→ Prompt: Extract all of the rows below and reproduce them line for line without changing any wording. Leave the pictures out of your answer.

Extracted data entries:

+++++

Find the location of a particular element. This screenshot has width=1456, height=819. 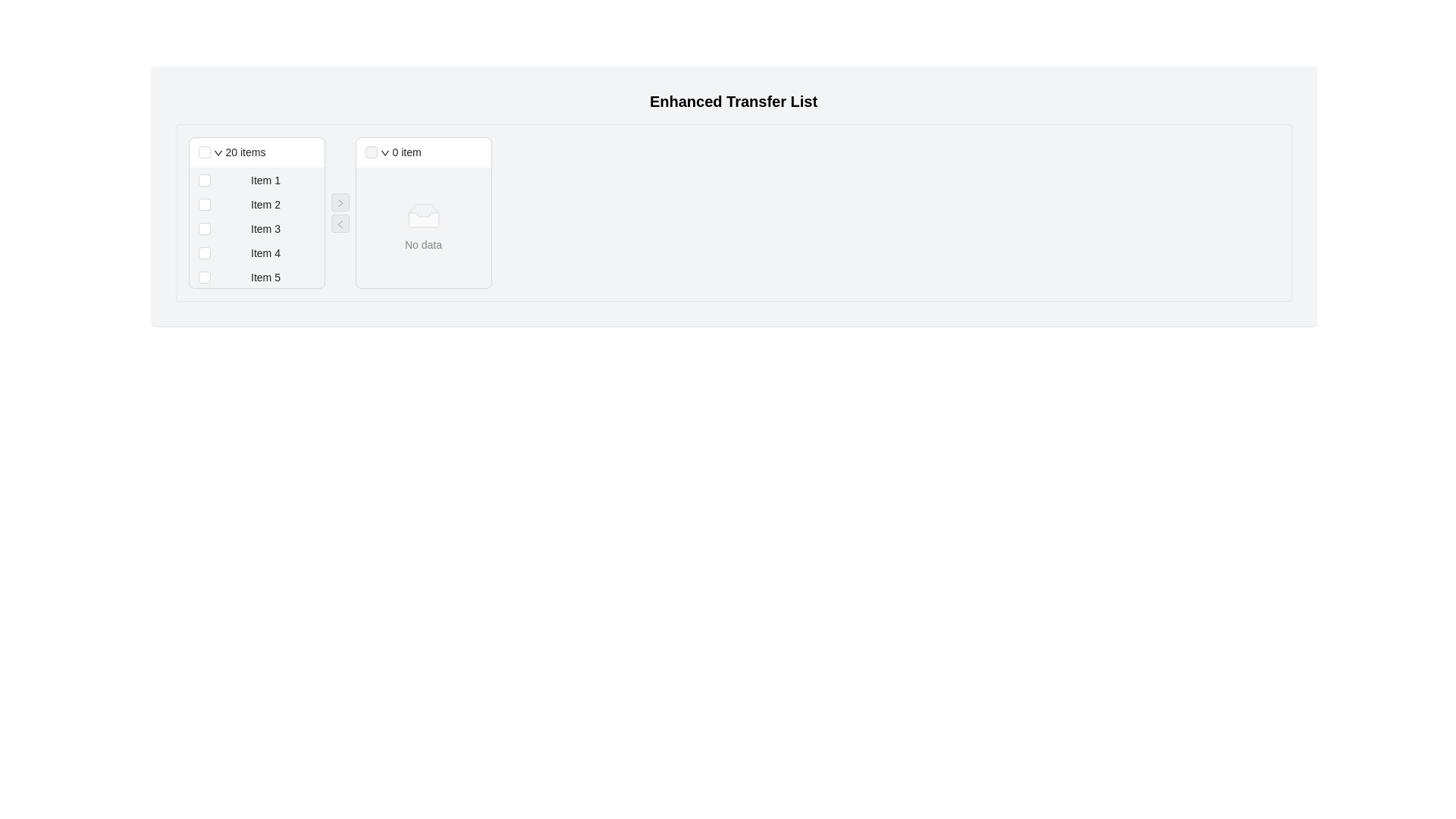

the text label displaying 'Item 1' is located at coordinates (265, 180).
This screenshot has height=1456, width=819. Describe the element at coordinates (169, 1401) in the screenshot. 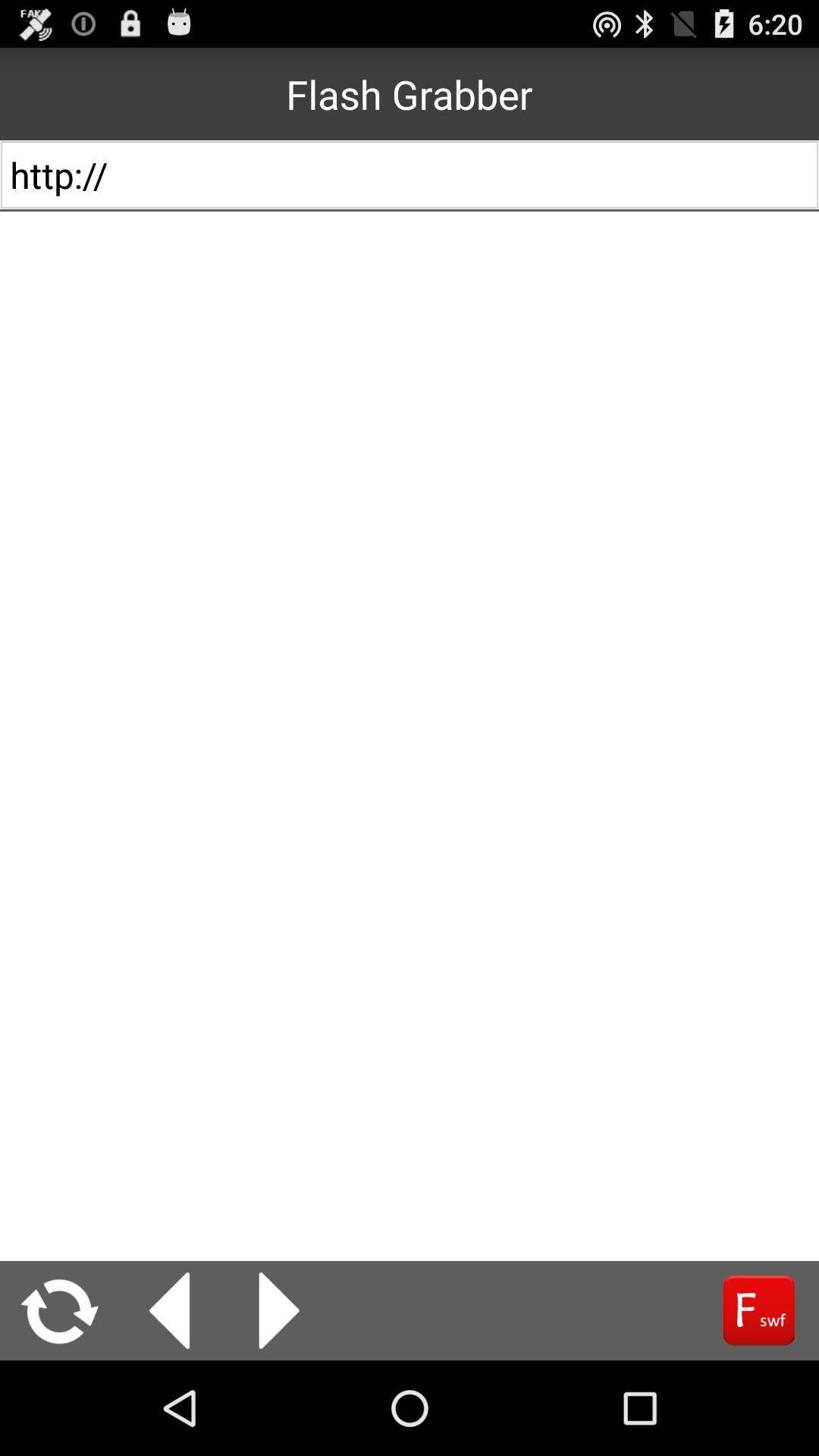

I see `the arrow_backward icon` at that location.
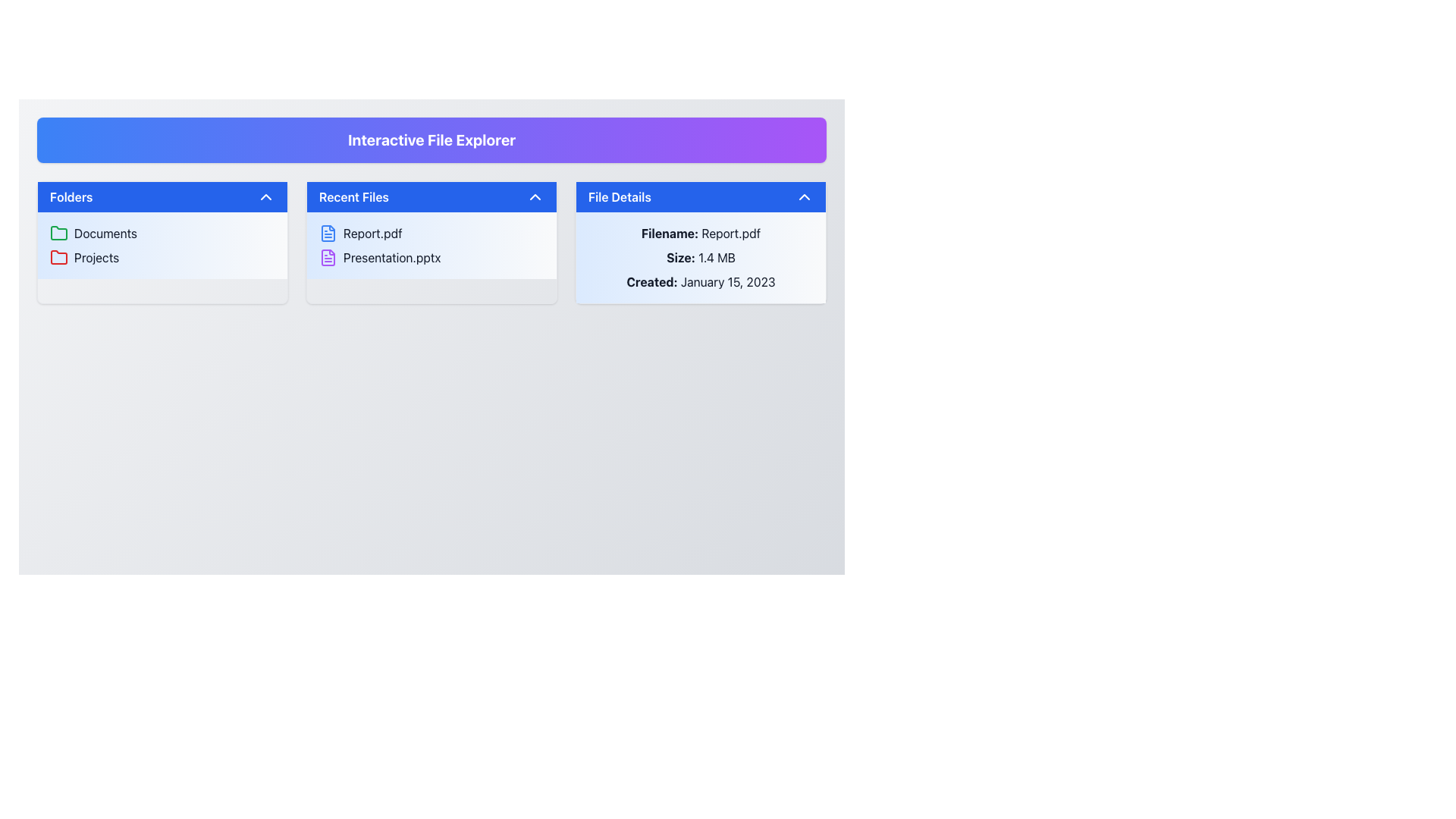 Image resolution: width=1456 pixels, height=819 pixels. I want to click on the static text label in the 'File Details' panel that indicates the creation date of the associated file, specifically the text 'Created: January 15, 2023', so click(651, 281).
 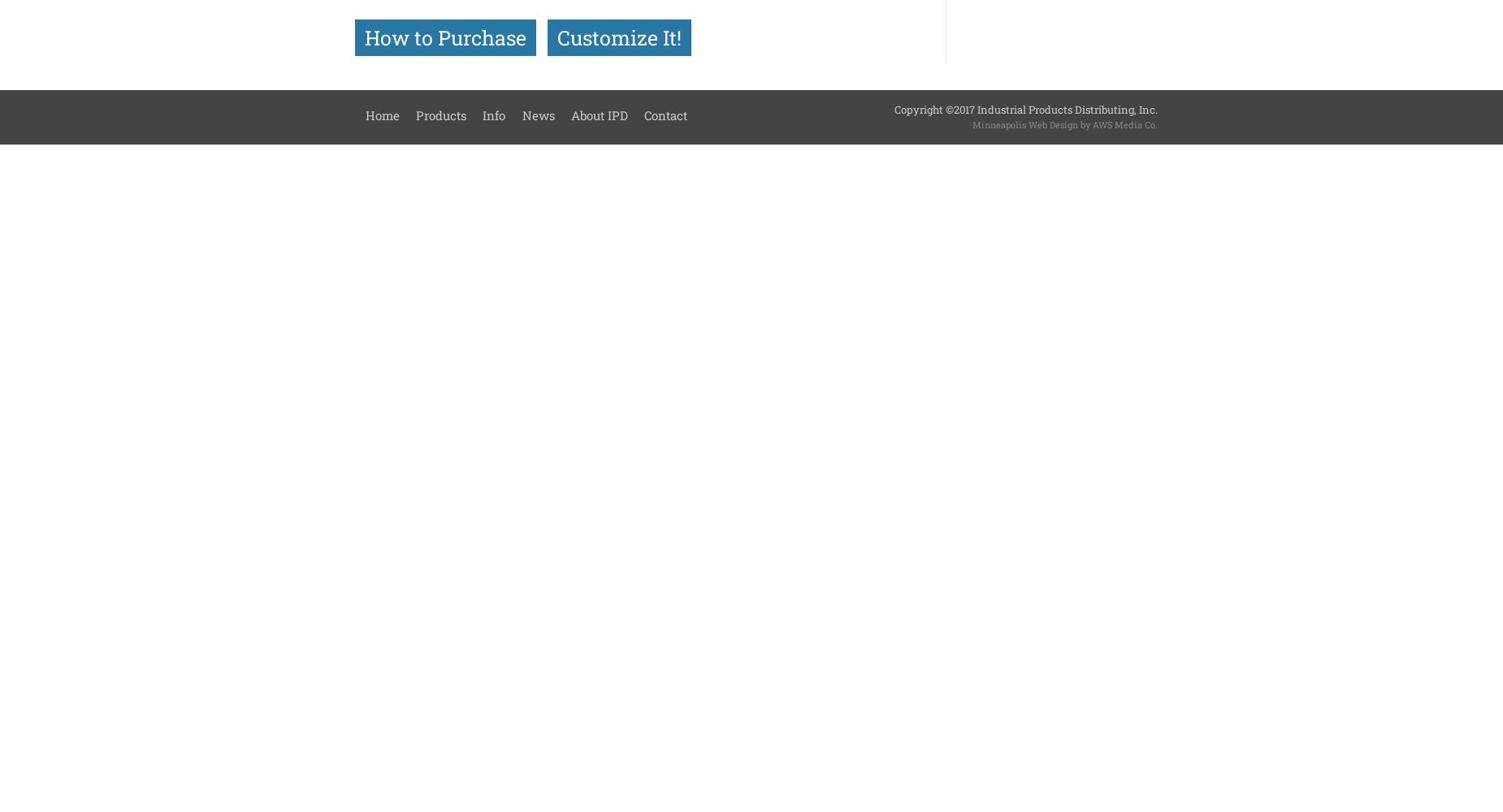 I want to click on 'Home', so click(x=364, y=114).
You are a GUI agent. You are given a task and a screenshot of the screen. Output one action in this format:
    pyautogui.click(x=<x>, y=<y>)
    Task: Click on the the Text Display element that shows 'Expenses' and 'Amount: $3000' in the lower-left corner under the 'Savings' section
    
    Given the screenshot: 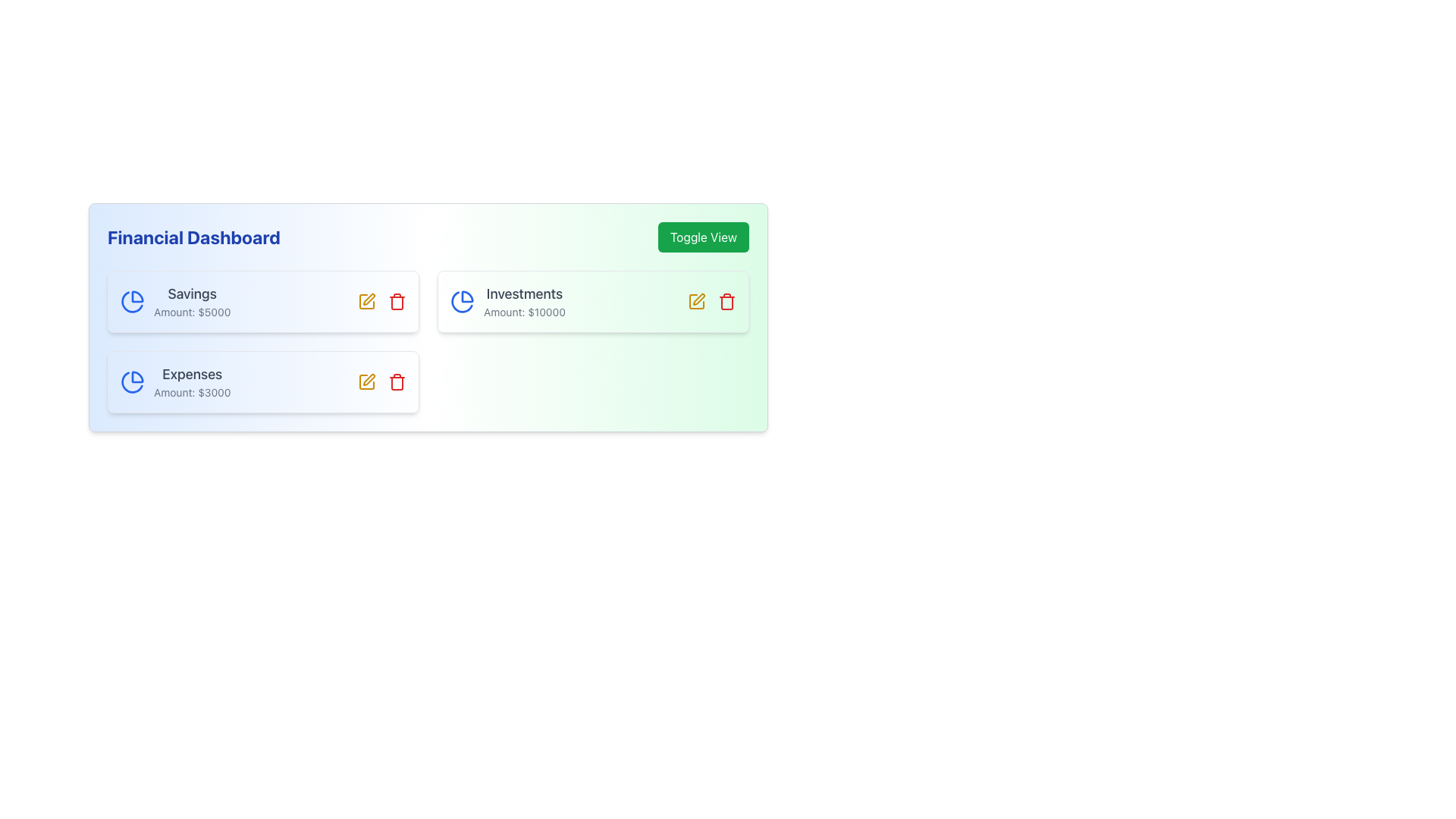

+++++

→ Reply to the task:
Find the location of a particular element. This screenshot has width=1456, height=819. 

the text label displaying 'Item 1' is located at coordinates (265, 180).
This screenshot has height=1456, width=819. Describe the element at coordinates (169, 1401) in the screenshot. 

I see `the arrow_backward icon` at that location.
 Image resolution: width=1456 pixels, height=819 pixels. I want to click on the static text label in the 'File Details' panel that indicates the creation date of the associated file, specifically the text 'Created: January 15, 2023', so click(651, 281).
  I want to click on 'Home', so click(x=364, y=114).
You are a GUI agent. You are given a task and a screenshot of the screen. Output one action in this format:
    pyautogui.click(x=<x>, y=<y>)
    Task: Click on the the Text Display element that shows 'Expenses' and 'Amount: $3000' in the lower-left corner under the 'Savings' section
    
    Given the screenshot: 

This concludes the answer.